The “Later List” Audit
If you want to see how much operational debt you’re carrying, start here.
Open whatever you use to track tasks (your notes app, your project management board, the sticky notes on your desk, whatever works for YOUR brain) and look at your personal to-do graveyard. The list of things you’ve meant to address for days, weeks, or months.
Pull it all into one place. Then score each item on two factors:
Urgency — how quickly could this create a real problem?
Impact — how significantly would fixing this improve clarity, margin, or capacity?
You’ll likely notice something uncomfortable. The items with the highest impact are often the ones you’ve delayed the longest. And every week they sit unresolved, the business absorbs the strain.
How to Pay It Down (Without Burning Everything Down)
Paying down operational debt does not require shutting your practice down for a month. It simply requires leadership discipline.

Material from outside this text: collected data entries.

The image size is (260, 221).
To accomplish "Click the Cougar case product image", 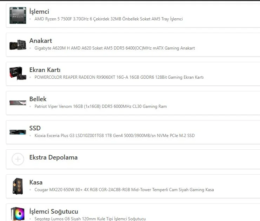I will tap(18, 186).
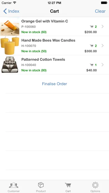Open the Product box icon tab
Image resolution: width=109 pixels, height=193 pixels.
tap(41, 185)
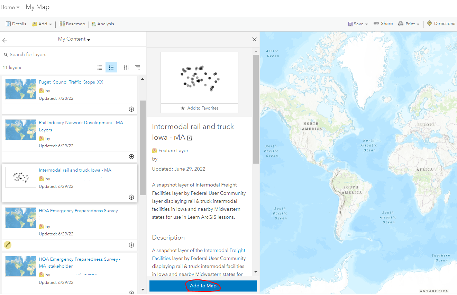
Task: Open item details via the launch icon
Action: 189,138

Start by delegating what you can and deleting what no longer works for your goals. Some tasks exist because of old priorities. If you’ve shifted your model, maybe some processes don’t need to be preserved. Be honest about what deserves energy.

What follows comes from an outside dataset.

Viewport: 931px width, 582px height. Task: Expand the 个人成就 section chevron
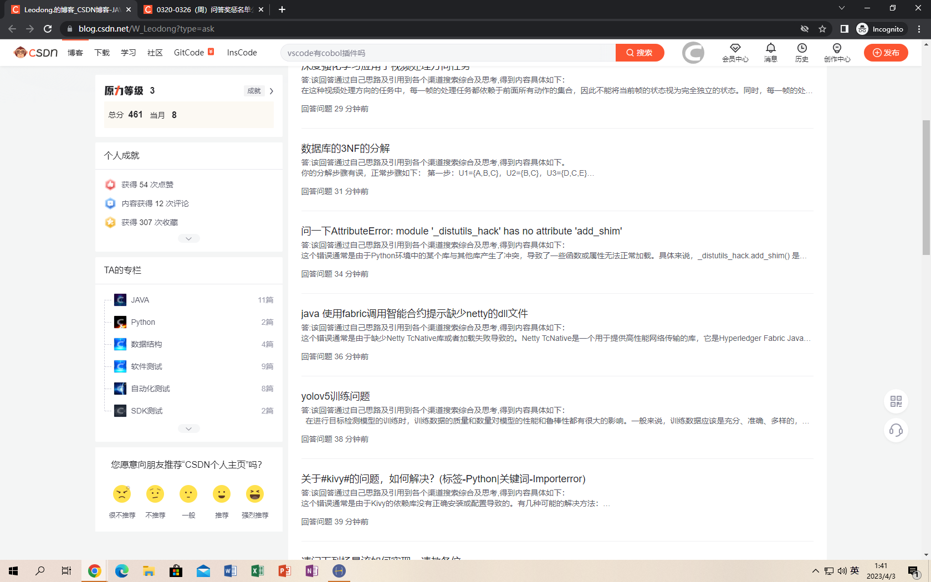tap(188, 238)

Next, create focused clean-up blocks. One to two hours on your calendar where you only focus on ONE thing. Mandatory. No multitasking. That might mean fully mapping your intake process from first contact to first session. Or auditing how therapist compensation is calculated and documented. Or building a single, clear PTO request workflow. (You can honestly use your first block to just figure out your operational debt and what the heck is going on in your practice!)
Small, concentrated effort applied consistently changes more than scattered attention.
Then, implement weekly leadership prioritization reviews. Not admin catch-up. Real leadership review. What structural decisions need to be made this week? What lingering “laters” are creating pressure? This is where you move from reactive to intentional.
Finally, build decision-making SOPs. Not just “how to submit a claim,” but “how we decide.”
For example:
How we decide when to hire another therapist.
How we decide whether to take on a new insurance panel.
How we decide when to terminate a client for non-payment.
How we decide when to promote someone internally.
Decision clarity (both they how and the why) prevents future operational debt from accumulating.
The Real Cost of “Later”
Every practice owner tells themselves they’ll fix it when things slow down. Only problem is, things rarely, if ever, slow down. You either decide to strengthen the structure, or you continue absorbing (and drowning in) the cost.
Fixing it later almost always costs more than fixing it now. In money, in margin, and in mental bandwidth.
You did not build your practice to feel like you’re constantly patching holes.
You built it to provide care, create impact, and build something stable.
If you’re tired of operating like a startup when your revenue says you’re not one anymore, it may be time to stop postponing the decisions that would actually change your trajectory.
Operational debt is fixable. But only if you stop calling it “later.”